I feel as though I’ve been lost for a long time now. The past
10 years have been some of the best and worst of my life so far. And for
whatever reason, the fog is starting to lift. And I’ve felt called to start
writing again, in a way that I thought was gone forever. I think I felt like a
part of me was gone, and no matter how badly I wanted, I wasn’t going to be able
to get it back. Like I’ve spent so long trying to get back to this version of
me that doesn’t, can’t, exist anymore. I could not even entertain the
possibility that there might be something better in the works. I’m old, I’m sorry, “wise” (?) enough to
understand that I’m still on shaky ground and need to proceed with care. But as
my thoughts are coming out of my fingers in a way that feels comforting and
familiar after all these years, I’ll say I’m cautiously optimistic.

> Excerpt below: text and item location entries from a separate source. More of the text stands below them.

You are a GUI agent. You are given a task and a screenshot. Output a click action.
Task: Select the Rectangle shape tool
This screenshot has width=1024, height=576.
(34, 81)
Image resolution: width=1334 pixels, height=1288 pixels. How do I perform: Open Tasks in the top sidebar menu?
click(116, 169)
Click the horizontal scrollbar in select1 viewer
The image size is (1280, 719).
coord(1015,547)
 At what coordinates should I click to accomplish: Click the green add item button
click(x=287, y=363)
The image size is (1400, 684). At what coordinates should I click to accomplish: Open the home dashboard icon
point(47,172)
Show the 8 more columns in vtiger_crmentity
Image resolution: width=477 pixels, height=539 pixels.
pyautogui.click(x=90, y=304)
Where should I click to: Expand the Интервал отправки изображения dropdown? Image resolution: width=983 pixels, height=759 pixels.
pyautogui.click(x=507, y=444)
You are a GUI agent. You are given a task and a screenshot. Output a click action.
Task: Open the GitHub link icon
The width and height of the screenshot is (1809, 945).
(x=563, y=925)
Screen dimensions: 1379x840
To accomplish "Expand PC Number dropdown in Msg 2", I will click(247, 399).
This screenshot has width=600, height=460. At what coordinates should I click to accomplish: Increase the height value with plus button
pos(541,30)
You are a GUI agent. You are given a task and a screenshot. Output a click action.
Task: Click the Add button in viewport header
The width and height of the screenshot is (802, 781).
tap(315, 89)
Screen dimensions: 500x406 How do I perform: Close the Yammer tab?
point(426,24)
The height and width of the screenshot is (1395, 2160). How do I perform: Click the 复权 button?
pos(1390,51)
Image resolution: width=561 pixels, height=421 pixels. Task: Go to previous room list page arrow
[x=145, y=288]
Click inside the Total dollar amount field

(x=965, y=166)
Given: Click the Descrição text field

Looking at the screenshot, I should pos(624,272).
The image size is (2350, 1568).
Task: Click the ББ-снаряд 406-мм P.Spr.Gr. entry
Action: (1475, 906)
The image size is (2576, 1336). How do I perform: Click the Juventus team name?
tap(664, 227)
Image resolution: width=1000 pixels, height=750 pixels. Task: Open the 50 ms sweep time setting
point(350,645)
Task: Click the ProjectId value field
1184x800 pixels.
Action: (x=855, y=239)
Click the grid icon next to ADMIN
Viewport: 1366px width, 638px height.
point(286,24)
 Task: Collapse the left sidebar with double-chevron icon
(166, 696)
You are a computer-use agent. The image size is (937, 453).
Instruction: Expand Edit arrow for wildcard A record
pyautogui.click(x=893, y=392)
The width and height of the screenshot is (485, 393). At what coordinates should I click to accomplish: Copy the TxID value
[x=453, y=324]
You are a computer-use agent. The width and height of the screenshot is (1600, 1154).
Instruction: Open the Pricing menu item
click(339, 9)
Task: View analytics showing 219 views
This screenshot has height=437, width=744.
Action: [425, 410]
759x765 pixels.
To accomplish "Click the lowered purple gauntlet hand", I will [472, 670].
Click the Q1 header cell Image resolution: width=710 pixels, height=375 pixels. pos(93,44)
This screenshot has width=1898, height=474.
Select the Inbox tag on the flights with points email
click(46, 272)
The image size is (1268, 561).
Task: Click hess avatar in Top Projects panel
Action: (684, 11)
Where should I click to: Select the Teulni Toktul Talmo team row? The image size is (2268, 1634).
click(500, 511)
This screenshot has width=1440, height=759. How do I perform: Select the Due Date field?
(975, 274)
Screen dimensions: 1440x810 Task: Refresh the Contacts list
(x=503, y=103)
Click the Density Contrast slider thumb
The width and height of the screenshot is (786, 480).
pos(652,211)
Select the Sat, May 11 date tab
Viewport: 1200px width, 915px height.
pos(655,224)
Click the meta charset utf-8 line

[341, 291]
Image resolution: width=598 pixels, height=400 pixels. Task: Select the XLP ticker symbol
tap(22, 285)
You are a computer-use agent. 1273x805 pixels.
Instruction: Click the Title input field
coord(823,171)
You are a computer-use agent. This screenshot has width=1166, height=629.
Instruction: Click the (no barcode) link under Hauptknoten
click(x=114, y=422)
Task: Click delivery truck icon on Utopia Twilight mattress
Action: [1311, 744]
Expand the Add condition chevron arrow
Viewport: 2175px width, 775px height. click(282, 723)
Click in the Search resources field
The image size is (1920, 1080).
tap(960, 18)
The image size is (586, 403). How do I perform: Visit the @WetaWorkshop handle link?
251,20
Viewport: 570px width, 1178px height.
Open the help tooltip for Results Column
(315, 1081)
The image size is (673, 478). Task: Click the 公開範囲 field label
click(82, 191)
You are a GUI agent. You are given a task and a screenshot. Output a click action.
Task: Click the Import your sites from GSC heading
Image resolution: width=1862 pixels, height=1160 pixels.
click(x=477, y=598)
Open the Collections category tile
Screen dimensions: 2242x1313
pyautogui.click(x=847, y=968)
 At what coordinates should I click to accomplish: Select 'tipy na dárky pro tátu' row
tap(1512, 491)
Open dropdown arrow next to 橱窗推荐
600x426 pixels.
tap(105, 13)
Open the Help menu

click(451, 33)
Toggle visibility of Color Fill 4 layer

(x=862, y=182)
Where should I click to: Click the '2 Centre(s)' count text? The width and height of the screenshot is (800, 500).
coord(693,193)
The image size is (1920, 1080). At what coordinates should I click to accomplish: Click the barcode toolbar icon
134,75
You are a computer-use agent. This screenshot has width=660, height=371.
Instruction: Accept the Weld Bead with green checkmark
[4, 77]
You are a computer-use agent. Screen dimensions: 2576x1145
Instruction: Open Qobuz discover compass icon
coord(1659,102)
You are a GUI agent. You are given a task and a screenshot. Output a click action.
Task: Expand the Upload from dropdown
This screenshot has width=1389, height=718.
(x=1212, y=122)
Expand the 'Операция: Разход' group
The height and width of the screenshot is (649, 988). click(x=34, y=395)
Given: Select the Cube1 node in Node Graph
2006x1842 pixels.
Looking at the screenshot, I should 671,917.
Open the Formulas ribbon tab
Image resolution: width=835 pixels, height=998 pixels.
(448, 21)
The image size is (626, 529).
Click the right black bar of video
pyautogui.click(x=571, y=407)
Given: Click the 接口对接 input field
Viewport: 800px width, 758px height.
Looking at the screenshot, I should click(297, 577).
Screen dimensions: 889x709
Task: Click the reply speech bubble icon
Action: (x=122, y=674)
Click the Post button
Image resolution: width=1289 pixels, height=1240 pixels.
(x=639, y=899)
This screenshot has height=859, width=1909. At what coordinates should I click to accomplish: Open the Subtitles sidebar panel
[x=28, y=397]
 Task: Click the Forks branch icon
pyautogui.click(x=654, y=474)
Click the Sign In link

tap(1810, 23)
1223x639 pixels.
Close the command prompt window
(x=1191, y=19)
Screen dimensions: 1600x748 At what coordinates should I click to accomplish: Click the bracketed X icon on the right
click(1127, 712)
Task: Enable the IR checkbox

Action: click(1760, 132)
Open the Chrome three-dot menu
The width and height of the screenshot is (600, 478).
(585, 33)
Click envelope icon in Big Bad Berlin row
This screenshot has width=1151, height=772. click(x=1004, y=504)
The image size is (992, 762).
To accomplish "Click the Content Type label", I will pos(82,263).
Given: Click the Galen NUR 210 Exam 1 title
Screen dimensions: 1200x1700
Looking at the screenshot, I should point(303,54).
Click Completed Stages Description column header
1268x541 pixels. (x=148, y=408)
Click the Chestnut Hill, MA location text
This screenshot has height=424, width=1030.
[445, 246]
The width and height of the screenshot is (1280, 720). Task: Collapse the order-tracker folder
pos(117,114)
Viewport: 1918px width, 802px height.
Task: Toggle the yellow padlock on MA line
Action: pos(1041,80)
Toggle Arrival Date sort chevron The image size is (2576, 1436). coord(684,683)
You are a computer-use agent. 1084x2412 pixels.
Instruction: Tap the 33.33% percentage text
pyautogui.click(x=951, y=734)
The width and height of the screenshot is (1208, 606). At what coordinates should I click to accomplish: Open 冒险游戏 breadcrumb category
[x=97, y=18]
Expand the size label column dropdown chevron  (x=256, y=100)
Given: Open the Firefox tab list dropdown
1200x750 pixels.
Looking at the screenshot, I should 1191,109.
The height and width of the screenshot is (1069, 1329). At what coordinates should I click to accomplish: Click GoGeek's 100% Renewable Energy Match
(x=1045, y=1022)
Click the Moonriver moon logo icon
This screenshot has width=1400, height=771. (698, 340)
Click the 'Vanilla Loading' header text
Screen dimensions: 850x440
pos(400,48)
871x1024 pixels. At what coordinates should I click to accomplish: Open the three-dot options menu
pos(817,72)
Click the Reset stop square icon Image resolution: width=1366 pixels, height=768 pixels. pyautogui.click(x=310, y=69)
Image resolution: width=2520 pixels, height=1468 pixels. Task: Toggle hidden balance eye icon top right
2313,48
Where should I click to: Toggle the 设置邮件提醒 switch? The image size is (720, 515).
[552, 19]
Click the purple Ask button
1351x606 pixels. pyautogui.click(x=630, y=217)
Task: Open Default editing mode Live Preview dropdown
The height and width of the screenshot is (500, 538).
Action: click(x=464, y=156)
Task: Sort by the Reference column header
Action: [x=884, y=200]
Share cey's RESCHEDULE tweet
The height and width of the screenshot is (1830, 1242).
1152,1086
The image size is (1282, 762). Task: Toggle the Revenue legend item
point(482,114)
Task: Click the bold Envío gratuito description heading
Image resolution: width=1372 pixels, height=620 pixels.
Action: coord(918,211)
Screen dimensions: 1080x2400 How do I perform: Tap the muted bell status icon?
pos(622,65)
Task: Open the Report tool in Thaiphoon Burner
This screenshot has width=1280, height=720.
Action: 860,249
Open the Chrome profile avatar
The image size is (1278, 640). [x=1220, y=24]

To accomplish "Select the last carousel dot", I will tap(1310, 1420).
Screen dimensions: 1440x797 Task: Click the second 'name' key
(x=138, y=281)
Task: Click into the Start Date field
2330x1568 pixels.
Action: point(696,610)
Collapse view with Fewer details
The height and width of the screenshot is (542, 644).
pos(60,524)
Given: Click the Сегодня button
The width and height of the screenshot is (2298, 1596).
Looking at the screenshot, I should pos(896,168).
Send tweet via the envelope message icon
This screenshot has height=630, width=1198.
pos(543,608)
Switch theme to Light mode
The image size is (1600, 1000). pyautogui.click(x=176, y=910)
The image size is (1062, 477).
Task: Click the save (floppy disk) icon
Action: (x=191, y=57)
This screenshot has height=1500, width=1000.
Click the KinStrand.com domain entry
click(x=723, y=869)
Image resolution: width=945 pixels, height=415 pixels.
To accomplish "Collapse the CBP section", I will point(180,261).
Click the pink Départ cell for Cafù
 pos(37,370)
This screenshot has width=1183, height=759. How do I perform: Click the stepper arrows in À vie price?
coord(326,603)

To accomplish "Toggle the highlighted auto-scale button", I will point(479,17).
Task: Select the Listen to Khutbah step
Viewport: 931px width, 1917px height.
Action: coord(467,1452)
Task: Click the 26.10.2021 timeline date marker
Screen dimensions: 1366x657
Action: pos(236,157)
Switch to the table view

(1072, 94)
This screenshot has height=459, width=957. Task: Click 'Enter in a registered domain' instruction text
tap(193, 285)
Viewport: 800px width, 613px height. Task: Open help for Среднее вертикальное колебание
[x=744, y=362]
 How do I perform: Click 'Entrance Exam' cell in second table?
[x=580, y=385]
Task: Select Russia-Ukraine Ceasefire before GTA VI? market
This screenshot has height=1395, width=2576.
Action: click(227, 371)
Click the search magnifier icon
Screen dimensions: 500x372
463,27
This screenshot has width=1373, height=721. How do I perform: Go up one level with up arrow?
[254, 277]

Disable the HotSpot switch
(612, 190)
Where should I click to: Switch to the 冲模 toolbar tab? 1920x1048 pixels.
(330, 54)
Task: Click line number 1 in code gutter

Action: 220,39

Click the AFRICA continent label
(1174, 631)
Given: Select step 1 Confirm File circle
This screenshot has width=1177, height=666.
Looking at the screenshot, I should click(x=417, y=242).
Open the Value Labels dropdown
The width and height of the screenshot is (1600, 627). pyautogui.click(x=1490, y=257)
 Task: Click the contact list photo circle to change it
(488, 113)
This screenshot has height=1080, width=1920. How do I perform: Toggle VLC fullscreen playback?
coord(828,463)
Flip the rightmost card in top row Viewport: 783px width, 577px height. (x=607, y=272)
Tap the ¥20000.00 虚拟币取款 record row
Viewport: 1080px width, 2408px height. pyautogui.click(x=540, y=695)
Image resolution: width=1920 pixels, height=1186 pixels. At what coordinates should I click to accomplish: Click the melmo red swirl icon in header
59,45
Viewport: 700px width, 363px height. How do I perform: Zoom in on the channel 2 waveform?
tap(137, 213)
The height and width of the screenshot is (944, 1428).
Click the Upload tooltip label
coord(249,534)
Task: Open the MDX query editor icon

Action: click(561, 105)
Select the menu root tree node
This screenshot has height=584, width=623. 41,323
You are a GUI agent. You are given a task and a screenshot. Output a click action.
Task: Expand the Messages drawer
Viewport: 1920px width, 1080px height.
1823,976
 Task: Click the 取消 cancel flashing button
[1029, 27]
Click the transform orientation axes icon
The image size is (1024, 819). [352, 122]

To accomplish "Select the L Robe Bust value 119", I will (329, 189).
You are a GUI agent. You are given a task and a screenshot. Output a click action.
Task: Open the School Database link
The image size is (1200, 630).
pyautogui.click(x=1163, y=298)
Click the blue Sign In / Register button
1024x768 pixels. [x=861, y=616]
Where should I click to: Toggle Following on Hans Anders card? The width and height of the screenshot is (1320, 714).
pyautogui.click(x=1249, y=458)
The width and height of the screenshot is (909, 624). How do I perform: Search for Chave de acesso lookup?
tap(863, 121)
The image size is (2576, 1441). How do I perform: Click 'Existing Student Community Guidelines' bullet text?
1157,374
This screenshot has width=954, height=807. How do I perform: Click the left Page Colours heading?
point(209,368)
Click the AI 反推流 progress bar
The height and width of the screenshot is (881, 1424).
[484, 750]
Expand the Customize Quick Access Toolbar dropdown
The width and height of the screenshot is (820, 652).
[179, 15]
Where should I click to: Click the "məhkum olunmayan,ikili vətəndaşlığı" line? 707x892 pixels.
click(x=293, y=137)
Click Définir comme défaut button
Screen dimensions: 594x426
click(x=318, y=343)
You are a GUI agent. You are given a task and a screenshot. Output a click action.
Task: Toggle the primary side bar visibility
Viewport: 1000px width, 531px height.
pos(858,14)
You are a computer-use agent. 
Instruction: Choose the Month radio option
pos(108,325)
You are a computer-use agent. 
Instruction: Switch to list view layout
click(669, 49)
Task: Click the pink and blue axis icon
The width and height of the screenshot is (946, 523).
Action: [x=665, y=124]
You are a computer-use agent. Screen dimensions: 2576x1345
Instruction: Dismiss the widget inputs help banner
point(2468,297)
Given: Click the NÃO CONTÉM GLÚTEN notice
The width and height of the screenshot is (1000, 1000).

I’m kinder than I used to be, softer and stronger at the
same time. I feel love in a way I never thought was possible for me. I’ve survived
things that I had no clue were coming, never would have dreamed were possible. I’ve
become things I would never have believed I could, for better and for worse.
My world looks nothing like the way twenty-something Steph
thought it would look. I used to think that was a failure on my part, that I
was letting her down. That I WAS a failure because of…reasons. But now I’m
starting to look back at her in a different way. She had a lot of things that
she did very well. But as I listen to the new twenty-somethings, what they think
is important, how they feel about themselves, and how much they still have to
learn and grow, I look back at that Steph and I smile. I smile and I think, “Girl.